Write out the records that follow with every word intact.
### Material provided ###
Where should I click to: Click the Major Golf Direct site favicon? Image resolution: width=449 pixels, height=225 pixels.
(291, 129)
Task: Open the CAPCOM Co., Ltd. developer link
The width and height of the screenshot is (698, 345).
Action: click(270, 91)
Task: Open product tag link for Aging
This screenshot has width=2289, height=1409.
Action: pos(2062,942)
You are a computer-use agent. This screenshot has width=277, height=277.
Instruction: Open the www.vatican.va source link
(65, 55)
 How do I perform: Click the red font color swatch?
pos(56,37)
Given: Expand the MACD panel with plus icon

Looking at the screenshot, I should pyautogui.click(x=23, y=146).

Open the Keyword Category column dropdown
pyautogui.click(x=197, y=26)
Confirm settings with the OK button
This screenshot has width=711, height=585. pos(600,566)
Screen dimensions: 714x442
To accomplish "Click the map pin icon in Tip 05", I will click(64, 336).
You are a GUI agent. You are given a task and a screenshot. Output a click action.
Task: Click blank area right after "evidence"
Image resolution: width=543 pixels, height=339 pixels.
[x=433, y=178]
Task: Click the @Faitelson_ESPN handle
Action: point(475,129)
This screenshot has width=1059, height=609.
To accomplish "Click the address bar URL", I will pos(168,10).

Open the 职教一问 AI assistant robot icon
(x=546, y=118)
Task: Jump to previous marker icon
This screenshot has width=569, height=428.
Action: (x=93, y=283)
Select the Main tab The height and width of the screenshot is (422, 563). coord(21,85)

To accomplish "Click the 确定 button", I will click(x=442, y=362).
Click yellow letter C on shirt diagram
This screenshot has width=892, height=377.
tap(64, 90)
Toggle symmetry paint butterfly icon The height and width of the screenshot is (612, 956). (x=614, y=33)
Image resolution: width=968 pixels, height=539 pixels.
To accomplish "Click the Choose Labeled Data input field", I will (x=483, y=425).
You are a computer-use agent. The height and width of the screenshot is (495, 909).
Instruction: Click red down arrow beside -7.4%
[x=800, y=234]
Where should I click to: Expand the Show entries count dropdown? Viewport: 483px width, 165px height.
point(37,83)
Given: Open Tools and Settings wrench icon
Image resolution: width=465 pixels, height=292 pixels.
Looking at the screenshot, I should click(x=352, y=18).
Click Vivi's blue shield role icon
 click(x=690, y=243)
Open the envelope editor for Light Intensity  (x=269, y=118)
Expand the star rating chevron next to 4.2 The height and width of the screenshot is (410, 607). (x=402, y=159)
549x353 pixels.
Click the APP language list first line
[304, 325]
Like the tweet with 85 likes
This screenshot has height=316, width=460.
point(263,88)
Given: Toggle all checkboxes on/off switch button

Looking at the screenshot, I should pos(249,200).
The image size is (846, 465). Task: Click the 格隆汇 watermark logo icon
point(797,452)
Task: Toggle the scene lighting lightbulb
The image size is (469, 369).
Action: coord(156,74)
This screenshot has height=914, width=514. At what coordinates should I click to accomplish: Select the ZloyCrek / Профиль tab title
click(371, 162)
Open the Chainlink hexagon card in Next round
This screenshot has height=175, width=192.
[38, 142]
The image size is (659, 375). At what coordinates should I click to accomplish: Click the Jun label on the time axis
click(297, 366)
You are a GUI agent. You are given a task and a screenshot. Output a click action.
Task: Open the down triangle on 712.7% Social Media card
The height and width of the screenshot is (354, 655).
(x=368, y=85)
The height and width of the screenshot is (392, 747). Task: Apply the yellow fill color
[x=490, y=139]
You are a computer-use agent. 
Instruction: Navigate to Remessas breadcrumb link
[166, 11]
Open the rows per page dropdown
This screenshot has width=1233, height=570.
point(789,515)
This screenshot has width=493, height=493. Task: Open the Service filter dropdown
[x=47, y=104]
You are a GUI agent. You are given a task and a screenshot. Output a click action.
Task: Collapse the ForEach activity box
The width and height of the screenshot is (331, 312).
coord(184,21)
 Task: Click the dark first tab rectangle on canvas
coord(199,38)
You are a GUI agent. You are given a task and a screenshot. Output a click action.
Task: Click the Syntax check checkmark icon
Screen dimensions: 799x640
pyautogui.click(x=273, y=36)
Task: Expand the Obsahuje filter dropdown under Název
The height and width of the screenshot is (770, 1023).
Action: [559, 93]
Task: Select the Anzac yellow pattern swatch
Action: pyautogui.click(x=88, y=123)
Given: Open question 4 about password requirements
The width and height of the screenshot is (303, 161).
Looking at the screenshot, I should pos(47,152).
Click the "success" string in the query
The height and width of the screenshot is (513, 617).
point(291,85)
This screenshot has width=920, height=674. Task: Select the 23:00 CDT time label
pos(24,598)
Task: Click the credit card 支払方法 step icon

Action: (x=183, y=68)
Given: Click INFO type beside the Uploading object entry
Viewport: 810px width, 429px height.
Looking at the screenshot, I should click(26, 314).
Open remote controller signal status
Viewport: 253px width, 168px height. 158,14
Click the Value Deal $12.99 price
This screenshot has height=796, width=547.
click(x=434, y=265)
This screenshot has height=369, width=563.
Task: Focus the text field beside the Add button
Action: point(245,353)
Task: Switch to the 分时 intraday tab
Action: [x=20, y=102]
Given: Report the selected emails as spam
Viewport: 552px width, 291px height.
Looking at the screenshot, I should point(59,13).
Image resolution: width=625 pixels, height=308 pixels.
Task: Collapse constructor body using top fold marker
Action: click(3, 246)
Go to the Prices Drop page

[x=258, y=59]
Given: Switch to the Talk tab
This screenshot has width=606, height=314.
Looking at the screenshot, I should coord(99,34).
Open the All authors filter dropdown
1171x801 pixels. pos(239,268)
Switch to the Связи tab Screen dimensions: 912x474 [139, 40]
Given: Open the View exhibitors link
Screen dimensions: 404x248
###
Your response –
Where should I click to: Click the Major Golf Direct site favicon? Image resolution: width=449 pixels, height=225 pixels.
(291, 129)
Task: Open the CAPCOM Co., Ltd. developer link
The width and height of the screenshot is (698, 345).
Action: click(270, 91)
Task: Open product tag link for Aging
This screenshot has width=2289, height=1409.
Action: pos(2062,942)
You are a computer-use agent. This screenshot has width=277, height=277.
Instruction: Open the www.vatican.va source link
(65, 55)
 How do I perform: Click the red font color swatch?
pos(56,37)
Given: Expand the MACD panel with plus icon

Looking at the screenshot, I should pyautogui.click(x=23, y=146).

Open the Keyword Category column dropdown
pyautogui.click(x=197, y=26)
Confirm settings with the OK button
This screenshot has width=711, height=585. pos(600,566)
Screen dimensions: 714x442
To accomplish "Click the map pin icon in Tip 05", I will click(64, 336).
You are a GUI agent. You are given a task and a screenshot. Output a click action.
Task: Click blank area right after "evidence"
Image resolution: width=543 pixels, height=339 pixels.
[x=433, y=178]
Task: Click the @Faitelson_ESPN handle
Action: point(475,129)
This screenshot has width=1059, height=609.
To accomplish "Click the address bar URL", I will pos(168,10).

Open the 职教一问 AI assistant robot icon
(x=546, y=118)
Task: Jump to previous marker icon
This screenshot has width=569, height=428.
Action: (x=93, y=283)
Select the Main tab The height and width of the screenshot is (422, 563). coord(21,85)

To accomplish "Click the 确定 button", I will click(x=442, y=362).
Click yellow letter C on shirt diagram
This screenshot has width=892, height=377.
tap(64, 90)
Toggle symmetry paint butterfly icon The height and width of the screenshot is (612, 956). (x=614, y=33)
Image resolution: width=968 pixels, height=539 pixels.
To accomplish "Click the Choose Labeled Data input field", I will (x=483, y=425).
You are a computer-use agent. The height and width of the screenshot is (495, 909).
Instruction: Click red down arrow beside -7.4%
[x=800, y=234]
Where should I click to: Expand the Show entries count dropdown? Viewport: 483px width, 165px height.
point(37,83)
Given: Open Tools and Settings wrench icon
Image resolution: width=465 pixels, height=292 pixels.
Looking at the screenshot, I should click(x=352, y=18).
Click Vivi's blue shield role icon
 click(x=690, y=243)
Open the envelope editor for Light Intensity  (x=269, y=118)
Expand the star rating chevron next to 4.2 The height and width of the screenshot is (410, 607). (x=402, y=159)
549x353 pixels.
Click the APP language list first line
[304, 325]
Like the tweet with 85 likes
This screenshot has height=316, width=460.
point(263,88)
Given: Toggle all checkboxes on/off switch button

Looking at the screenshot, I should pos(249,200).
The image size is (846, 465). Task: Click the 格隆汇 watermark logo icon
point(797,452)
Task: Toggle the scene lighting lightbulb
The image size is (469, 369).
Action: coord(156,74)
This screenshot has height=914, width=514. At what coordinates should I click to accomplish: Select the ZloyCrek / Профиль tab title
click(371, 162)
Open the Chainlink hexagon card in Next round
This screenshot has height=175, width=192.
[38, 142]
The image size is (659, 375). At what coordinates should I click to accomplish: Click the Jun label on the time axis
click(297, 366)
You are a GUI agent. You are given a task and a screenshot. Output a click action.
Task: Open the down triangle on 712.7% Social Media card
The height and width of the screenshot is (354, 655).
(x=368, y=85)
The height and width of the screenshot is (392, 747). Task: Apply the yellow fill color
[x=490, y=139]
You are a computer-use agent. 
Instruction: Navigate to Remessas breadcrumb link
[166, 11]
Open the rows per page dropdown
This screenshot has width=1233, height=570.
point(789,515)
This screenshot has width=493, height=493. Task: Open the Service filter dropdown
[x=47, y=104]
You are a GUI agent. You are given a task and a screenshot. Output a click action.
Task: Collapse the ForEach activity box
The width and height of the screenshot is (331, 312).
coord(184,21)
 Task: Click the dark first tab rectangle on canvas
coord(199,38)
You are a GUI agent. You are given a task and a screenshot. Output a click action.
Task: Click the Syntax check checkmark icon
Screen dimensions: 799x640
pyautogui.click(x=273, y=36)
Task: Expand the Obsahuje filter dropdown under Název
The height and width of the screenshot is (770, 1023).
Action: [559, 93]
Task: Select the Anzac yellow pattern swatch
Action: pyautogui.click(x=88, y=123)
Given: Open question 4 about password requirements
The width and height of the screenshot is (303, 161).
Looking at the screenshot, I should pos(47,152).
Click the "success" string in the query
The height and width of the screenshot is (513, 617).
point(291,85)
This screenshot has width=920, height=674. Task: Select the 23:00 CDT time label
pos(24,598)
Task: Click the credit card 支払方法 step icon

Action: (x=183, y=68)
Given: Click INFO type beside the Uploading object entry
Viewport: 810px width, 429px height.
Looking at the screenshot, I should click(26, 314).
Open remote controller signal status
Viewport: 253px width, 168px height. 158,14
Click the Value Deal $12.99 price
This screenshot has height=796, width=547.
click(x=434, y=265)
This screenshot has height=369, width=563.
Task: Focus the text field beside the Add button
Action: point(245,353)
Task: Switch to the 分时 intraday tab
Action: [x=20, y=102]
Given: Report the selected emails as spam
Viewport: 552px width, 291px height.
Looking at the screenshot, I should point(59,13).
Image resolution: width=625 pixels, height=308 pixels.
Task: Collapse constructor body using top fold marker
Action: click(3, 246)
Go to the Prices Drop page

[x=258, y=59]
Given: Switch to the Talk tab
This screenshot has width=606, height=314.
Looking at the screenshot, I should coord(99,34).
Open the All authors filter dropdown
1171x801 pixels. pos(239,268)
Switch to the Связи tab Screen dimensions: 912x474 [139, 40]
Given: Open the View exhibitors link
Screen dimensions: 404x248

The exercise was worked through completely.